Scattering off two centers

[quZz]

Hello to all and each one of you!

I'm a bit confused about solving Shoroedinger equation
$$\nabla^2 \psi + (p^2 - 2mU(\textbf{r})) \psi = 0,$$
for scattering problem
$$\psi(|\textbf{r}|\to \infty) \sim e^{i\textbf{pr}} + f(\theta,\phi) e^{ipr}/r$$
if potential is of the form
$$U(\textbf{r})=V_1(|\textbf{r}|) + V_2(|\textbf{r}-\textbf{a}|).$$

Assuming potentials are not singular and decrease rapidly enough at long distance what is the best choice of coordinates and what are the corresponding initial/boundary conditions for analytical analysis and numerical calculation?

Thanks for any help

 

[jvicens]

!

Hello there! Solving the Schrodinger equation for a scattering problem can be tricky, but with the right approach, it can be done. The first step is to choose an appropriate coordinate system. In this case, it would be best to use spherical coordinates, as the potential is given in terms of the distance from the origin. This will make the equations simpler and more manageable.

Next, we need to consider the initial and boundary conditions.

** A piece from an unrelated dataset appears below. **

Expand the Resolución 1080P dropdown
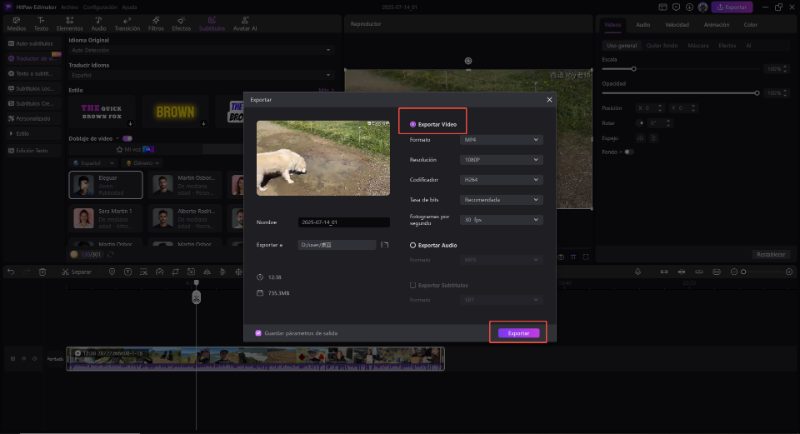The width and height of the screenshot is (800, 434). (x=503, y=160)
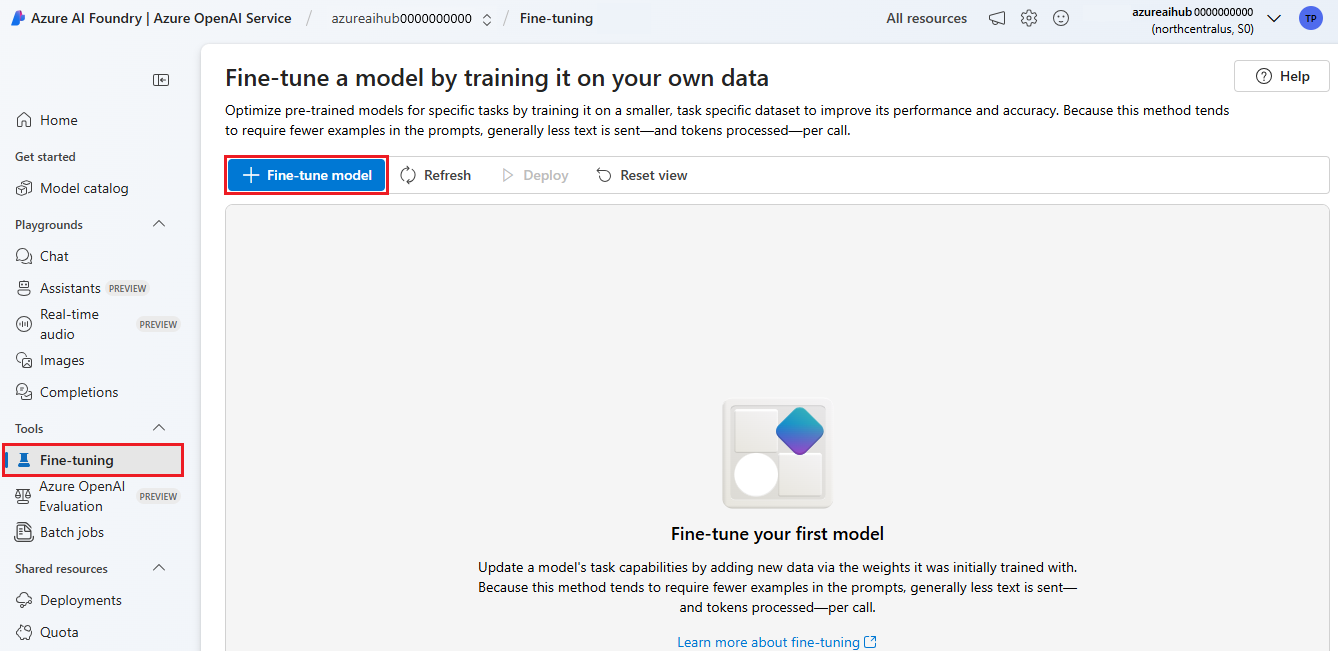Viewport: 1338px width, 651px height.
Task: Collapse the left navigation sidebar
Action: pyautogui.click(x=160, y=80)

At infinity, the wave function should behave as a plane wave, as given in the forum post. This means that the wave function should have a form of e^{i\textbf{pr}} at large distances. As for the boundary conditions, we need to consider the behavior of the potential at the origin. If the potential is not singular, then the wave function should be continuous at the origin. This means that the wave function and its derivative should be continuous at the origin.

For numerical calculations, we can use a discretization method such as the finite difference method or the finite element method. These methods involve dividing the space into smaller regions and solving the equations in each region. The initial and boundary conditions can be applied to each region separately.

For analytical analysis, we can use the method of separation of variables. This involves assuming a solution of the form \psi(r,\theta,\phi) = R(r)Y(\theta,\phi) and plugging it into the Schrodinger equation. This will lead to a set of differential equations for R(r) and Y(\theta,\phi), which can be solved separately.

I hope this helps! Let me know if you have any further questions. Good luck with your research!